▶ [Given entries]
==========

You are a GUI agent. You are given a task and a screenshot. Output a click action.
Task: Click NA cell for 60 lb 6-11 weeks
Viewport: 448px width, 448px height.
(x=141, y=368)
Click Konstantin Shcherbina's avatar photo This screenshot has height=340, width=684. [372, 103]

==========

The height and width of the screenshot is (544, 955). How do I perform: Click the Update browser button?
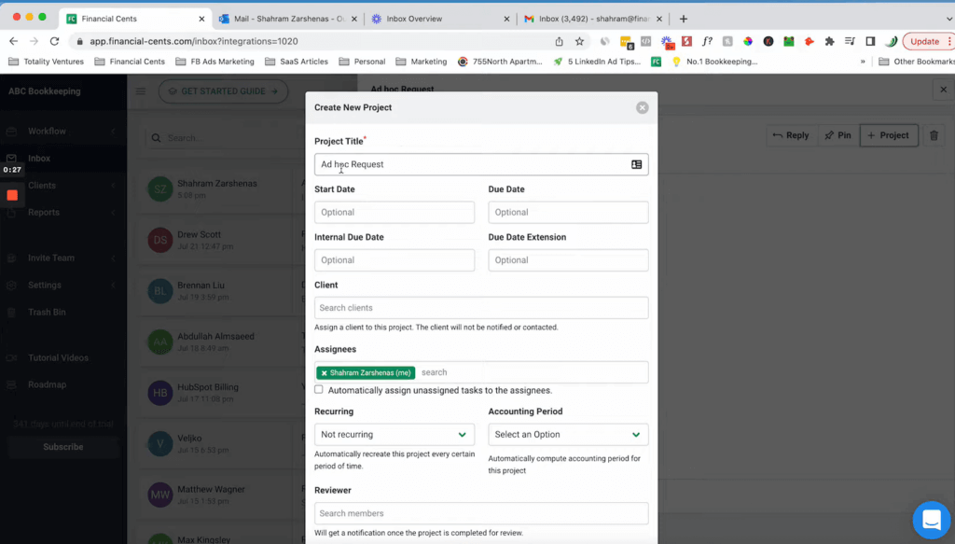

==========

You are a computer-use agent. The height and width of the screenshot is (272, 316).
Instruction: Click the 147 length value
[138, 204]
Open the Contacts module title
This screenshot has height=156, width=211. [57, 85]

==========

▶ [Exercise instructions] The range runs from the line with "You are a GUI" up to and including the line with "Click Konstantin Shcherbina's" in the listing above; please write out exactly those lines and nothing more.

▶ [Response area]
You are a GUI agent. You are given a task and a screenshot. Output a click action.
Task: Click NA cell for 60 lb 6-11 weeks
Viewport: 448px width, 448px height.
(x=141, y=368)
Click Konstantin Shcherbina's avatar photo This screenshot has height=340, width=684. [372, 103]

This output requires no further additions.